• March 1, 2023

9 secrets to improve resistance in rock climbing

Do you wish you could stay longer on the wall, pointing out increasingly difficult and longer routes and bouldering problems? Here are nine fantastic methods to improve your stamina when rock climbing.

  • Buy a climbing book or video and slowly practice the technique. Better technique results in greater efficiency on the wall, which, in turn, means you last longer before tiring out.
  • Lift weights, focusing on your core, back, shoulders, and arms (girls, this includes you, too). Weight training can be done after climbing or as a standalone workout.
  • 4×4: Climb/boulder 4 problems in a row, rest 5 minutes, repeat for 3 more sets. Select four different bouldering problems (or use the same one if you want). Upload four in a row without a break. Then rest for five minutes and repeat three more times on new problems. You can make this workout more challenging by reducing your rest period, choosing harder or longer problems, doing more sets (i.e. 5×4), doing more supersets (4×5), climbing each problem, or using light ankle weights, wrists, or harness.
  • Do 30-50 bouldering problems, with 1-2 minute breaks between each one. Solves all problems in 60 to 90 minutes. You can do a similar workout by climbing 15-25 top rope routes, much more doable if you have an auto-belayer that you can monopolize.
  • Descend each problem or route. This will drastically reduce the total number of issues you will be able to escalate, so wait until the end of your day if you prefer.
  • Up, down, up, up, etc. until you can’t, rest 5-10 minutes, repeat Whether climbing or bouldering, perform each superset without rest between routes or problems, except for the few seconds it takes to walk to the next problem and start.
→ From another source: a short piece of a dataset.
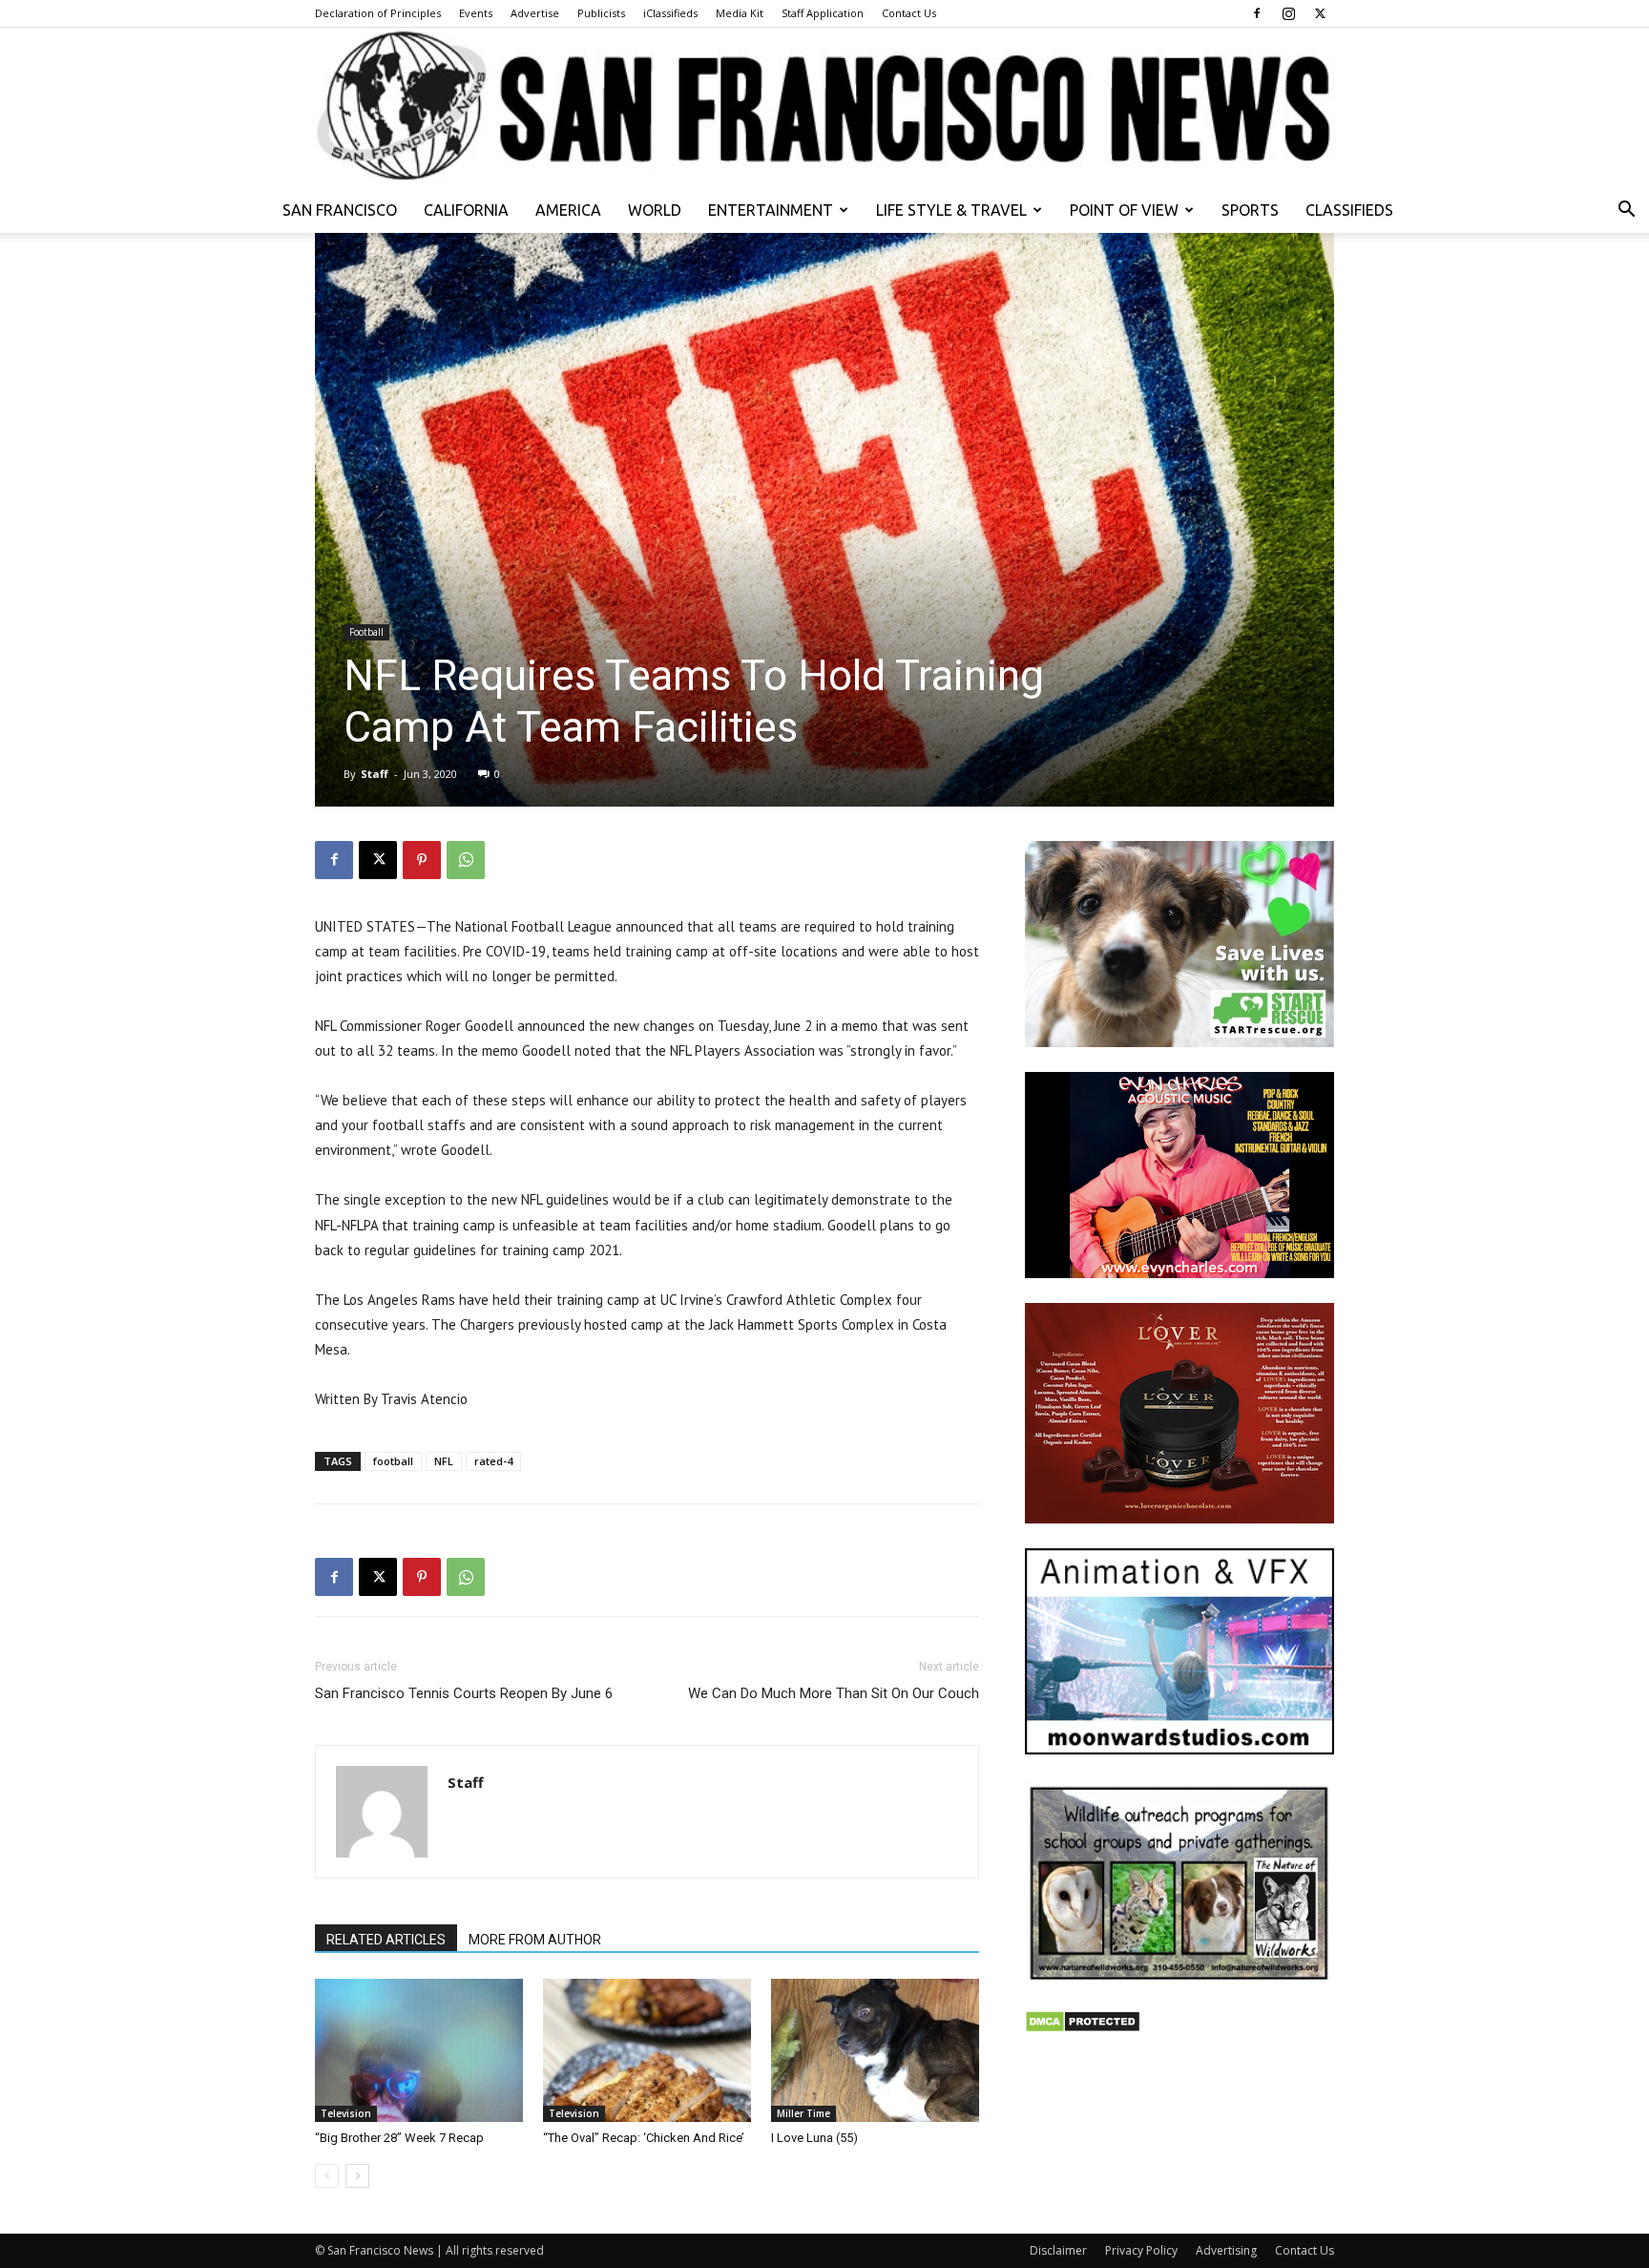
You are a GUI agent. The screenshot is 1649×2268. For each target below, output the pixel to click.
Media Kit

If you’re climbing, consider finding a group of bundled routes (to avoid having to join somewhere else), or just climb and re-climb the same route over and over again until you can’t.
  • Traverse the span around the gym, stay on the wall for 10-30 minutes, rest, repeat This variation need not be technically difficult. The goal is to stay on the wall for as long as possible, 10 to 30 minutes or more, for at least two to three sets. Find a corner or some mugs to rest in, but whatever you do, don’t get off the wall until you just can’t stand up any longer.
  • Play Add On with a friend until exhaustion Add On is a very fun bouldering game to play with one or more friends. Start by bouldering in three moves and then back down. Each successive climber must repeat the entire progression identically, then add three more. The winner is the last climber to complete all the moves without falling. Once someone wins, rest for a few minutes and play again.
  • Perform any of the above variations while wearing a SCUBA weight belt/vest Weighted arm and ankle bands also work. Or you can simply wear plenty of protection in your harness, mimicking traditional multi-pitch climbing, ice climbing, big walls and other real life climbing scenarios. Just don’t add so much weight that you can’t climb high enough to really exhaust yourself at a deep level.